Mekkhala e Higos: piogge torrenziali tra Taiwan e Giappone, milioni di evacuati
Le tempeste tropicali hanno scaricato precipitazioni record, costringendo all’evacuazione oltre 2 milioni di persone in Giappone e paralizzando uffici e scuole per sei milioni di taiwanesi, con ripercussioni su trasporti e industria.
Piogge di intensità eccezionale, alimentate dalle tempeste tropicali Mekkhala e Higos e da un fronte stagionale carico di umidità, hanno colpito venerdì vaste aree di Taiwan e del Giappone. Secondo le autorità locali, in Giappone sono state diramate ordinanze di evacuazione per circa 2,2 milioni di residenti in tredici prefetture, mentre a Taiwan gli uffici e le scuole sono stati chiusi nelle regioni meridionali di Kaohsiung, Tainan e Pingtung, interessando oltre cinque milioni di persone. Non si registrano vittime sull’isola; fonti della prefettura di Kagoshima parlano di tre feriti e di almeno venticinque edifici allagati in Giappone.
A Taiwan gli accumuli pluviometrici hanno raggiunto punte di 667 millimetri in un giorno nella contea di Pingtung, quasi un metro da giovedì, secondo l’amministrazione meteorologica centrale. Le inondazioni hanno interrotto un tratto della ferrovia nord-sud e costretto all’evacuazione precauzionale di circa duecento abitanti a Hualien, a valle di un lago di sbarramento in rapida crescita. La TSMC, colosso dei semiconduttori con sede a Hsinchu, ha comunicato che gli stabilimenti operano regolarmente, pur avendo adottato misure preventive.
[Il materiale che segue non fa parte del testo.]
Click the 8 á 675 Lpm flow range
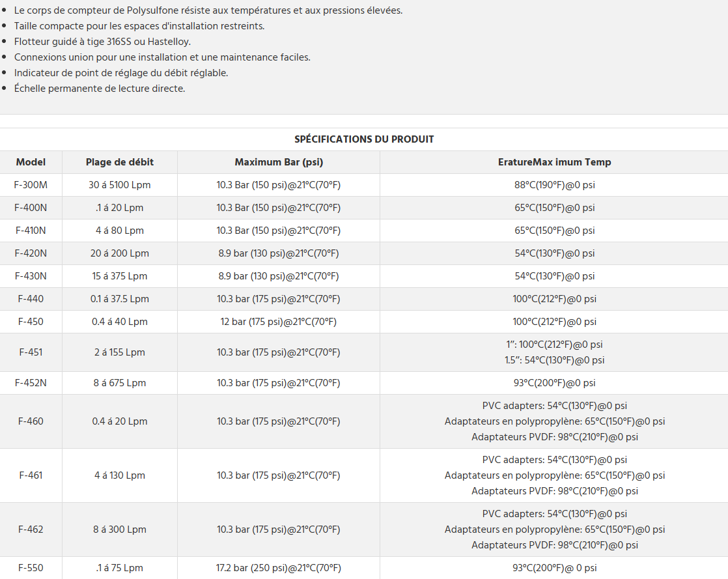Viewport: 728px width, 579px height. (120, 382)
In Giappone il Mekkhala, declassato da tifone ma con raffiche fino a 144 chilometri orari, ha causato la cancellazione di oltre duecento voli, la sospensione di decine di linee ferroviarie e la chiusura di autostrade, secondo il ministero del Territorio. Toyota ha fermato la produzione in uno stabilimento di Kyushu, mentre Nissan ha annunciato l’arresto di alcune linee. L’esercito nipponico ha rinviato il volo inaugurale di un convertiplano V-22 Osprey verso Miyako, previsto nell’ambito di esercitazioni congiunte con gli Stati Uniti.
Le due tempeste potrebbero interagire nel fine settimana dando luogo all’effetto Fujiwhara, fenomeno che rende più incerte le previsioni su traiettoria e intensità. L’agenzia meteorologica giapponese mantiene allerte di alto livello per frane, esondazioni e inondazioni, mentre a Taiwan le piogge, pur in attenuazione, sono attese per almeno un’altra settimana. La paralisi dei trasporti e i fermi produttivi in due snodi industriali cruciali per le catene globali di fornitura – dai chip all’automotive – alimentano l’attenzione degli analisti europei, che monitorano possibili ripercussioni indirette sui mercati del Vecchio Continente, in un quadro che al momento resta in evoluzione e sotto stretta osservazione.
Come la stessa storia è raccontata altrove.
2 gruppi editoriali · 2 lingue
I media statali cinesi riferiscono solo dell'impatto delle tempeste in Giappone, descrivendo cancellazioni di voli e chiusure di fabbriche, senza alcun accenno alle contemporanee interruzioni a Taiwan.
I media latinoamericani inquadrano l'evento come un'enorme emergenza umanitaria, citando milioni di evacuati in Giappone e milioni di persone colpite a Taiwan, con un tono di urgenza e vastità.